Records —

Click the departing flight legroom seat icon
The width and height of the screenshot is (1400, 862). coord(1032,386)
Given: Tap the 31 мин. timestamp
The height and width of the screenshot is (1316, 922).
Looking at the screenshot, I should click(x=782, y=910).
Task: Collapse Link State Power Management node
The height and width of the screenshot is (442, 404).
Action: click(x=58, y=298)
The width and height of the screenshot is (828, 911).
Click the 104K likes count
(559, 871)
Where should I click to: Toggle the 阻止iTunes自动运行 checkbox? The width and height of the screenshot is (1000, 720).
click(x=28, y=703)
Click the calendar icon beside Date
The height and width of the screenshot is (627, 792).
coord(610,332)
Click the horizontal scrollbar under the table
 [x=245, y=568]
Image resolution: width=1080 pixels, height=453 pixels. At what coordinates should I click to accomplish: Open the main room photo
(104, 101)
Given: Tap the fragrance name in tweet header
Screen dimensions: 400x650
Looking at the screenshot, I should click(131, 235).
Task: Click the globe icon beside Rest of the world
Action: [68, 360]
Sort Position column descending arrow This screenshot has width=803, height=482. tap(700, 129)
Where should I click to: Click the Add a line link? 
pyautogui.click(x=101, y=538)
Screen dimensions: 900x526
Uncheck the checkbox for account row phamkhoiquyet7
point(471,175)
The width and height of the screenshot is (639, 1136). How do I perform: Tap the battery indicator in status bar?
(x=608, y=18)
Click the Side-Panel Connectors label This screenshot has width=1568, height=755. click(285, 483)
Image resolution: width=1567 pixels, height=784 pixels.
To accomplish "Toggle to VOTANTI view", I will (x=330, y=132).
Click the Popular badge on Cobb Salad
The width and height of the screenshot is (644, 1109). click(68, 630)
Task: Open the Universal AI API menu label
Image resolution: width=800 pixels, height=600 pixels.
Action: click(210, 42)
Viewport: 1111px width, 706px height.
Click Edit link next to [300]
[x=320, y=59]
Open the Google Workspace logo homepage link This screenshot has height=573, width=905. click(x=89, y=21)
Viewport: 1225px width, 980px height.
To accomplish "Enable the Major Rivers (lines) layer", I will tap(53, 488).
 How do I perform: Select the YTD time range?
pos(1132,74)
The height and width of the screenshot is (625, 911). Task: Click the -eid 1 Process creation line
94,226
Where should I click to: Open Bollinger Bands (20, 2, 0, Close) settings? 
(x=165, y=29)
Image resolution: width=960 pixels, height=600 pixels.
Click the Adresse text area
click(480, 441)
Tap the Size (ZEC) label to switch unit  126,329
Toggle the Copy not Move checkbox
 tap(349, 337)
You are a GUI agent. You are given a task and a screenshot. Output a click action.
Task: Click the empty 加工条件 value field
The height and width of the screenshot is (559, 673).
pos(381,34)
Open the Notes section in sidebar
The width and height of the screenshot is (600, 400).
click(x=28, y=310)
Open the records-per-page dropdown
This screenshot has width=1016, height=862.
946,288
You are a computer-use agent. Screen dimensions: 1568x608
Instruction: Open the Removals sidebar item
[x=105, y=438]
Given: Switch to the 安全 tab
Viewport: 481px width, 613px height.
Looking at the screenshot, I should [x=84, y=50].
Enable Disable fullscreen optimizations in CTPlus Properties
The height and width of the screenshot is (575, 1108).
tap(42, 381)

Task objective — Retype the material exactly.

Answer to the problem —
Click the departing flight legroom seat icon
The width and height of the screenshot is (1400, 862). coord(1032,386)
Given: Tap the 31 мин. timestamp
The height and width of the screenshot is (1316, 922).
Looking at the screenshot, I should click(x=782, y=910).
Task: Collapse Link State Power Management node
The height and width of the screenshot is (442, 404).
Action: click(x=58, y=298)
The width and height of the screenshot is (828, 911).
Click the 104K likes count
(559, 871)
Where should I click to: Toggle the 阻止iTunes自动运行 checkbox? The width and height of the screenshot is (1000, 720).
click(x=28, y=703)
Click the calendar icon beside Date
The height and width of the screenshot is (627, 792).
coord(610,332)
Click the horizontal scrollbar under the table
 [x=245, y=568]
Image resolution: width=1080 pixels, height=453 pixels. At what coordinates should I click to accomplish: Open the main room photo
(104, 101)
Given: Tap the fragrance name in tweet header
Screen dimensions: 400x650
Looking at the screenshot, I should click(131, 235).
Task: Click the globe icon beside Rest of the world
Action: [68, 360]
Sort Position column descending arrow This screenshot has width=803, height=482. tap(700, 129)
Where should I click to: Click the Add a line link? 
pyautogui.click(x=101, y=538)
Screen dimensions: 900x526
Uncheck the checkbox for account row phamkhoiquyet7
point(471,175)
The width and height of the screenshot is (639, 1136). How do I perform: Tap the battery indicator in status bar?
(x=608, y=18)
Click the Side-Panel Connectors label This screenshot has width=1568, height=755. click(285, 483)
Image resolution: width=1567 pixels, height=784 pixels.
To accomplish "Toggle to VOTANTI view", I will (x=330, y=132).
Click the Popular badge on Cobb Salad
The width and height of the screenshot is (644, 1109). click(68, 630)
Task: Open the Universal AI API menu label
Image resolution: width=800 pixels, height=600 pixels.
Action: click(210, 42)
Viewport: 1111px width, 706px height.
Click Edit link next to [300]
[x=320, y=59]
Open the Google Workspace logo homepage link This screenshot has height=573, width=905. click(x=89, y=21)
Viewport: 1225px width, 980px height.
To accomplish "Enable the Major Rivers (lines) layer", I will tap(53, 488).
 How do I perform: Select the YTD time range?
pos(1132,74)
The height and width of the screenshot is (625, 911). Task: Click the -eid 1 Process creation line
94,226
Where should I click to: Open Bollinger Bands (20, 2, 0, Close) settings? 
(x=165, y=29)
Image resolution: width=960 pixels, height=600 pixels.
Click the Adresse text area
click(480, 441)
Tap the Size (ZEC) label to switch unit  126,329
Toggle the Copy not Move checkbox
 tap(349, 337)
You are a GUI agent. You are given a task and a screenshot. Output a click action.
Task: Click the empty 加工条件 value field
The height and width of the screenshot is (559, 673).
pos(381,34)
Open the Notes section in sidebar
The width and height of the screenshot is (600, 400).
click(x=28, y=310)
Open the records-per-page dropdown
This screenshot has width=1016, height=862.
946,288
You are a computer-use agent. Screen dimensions: 1568x608
Instruction: Open the Removals sidebar item
[x=105, y=438]
Given: Switch to the 安全 tab
Viewport: 481px width, 613px height.
Looking at the screenshot, I should [x=84, y=50].
Enable Disable fullscreen optimizations in CTPlus Properties
The height and width of the screenshot is (575, 1108).
tap(42, 381)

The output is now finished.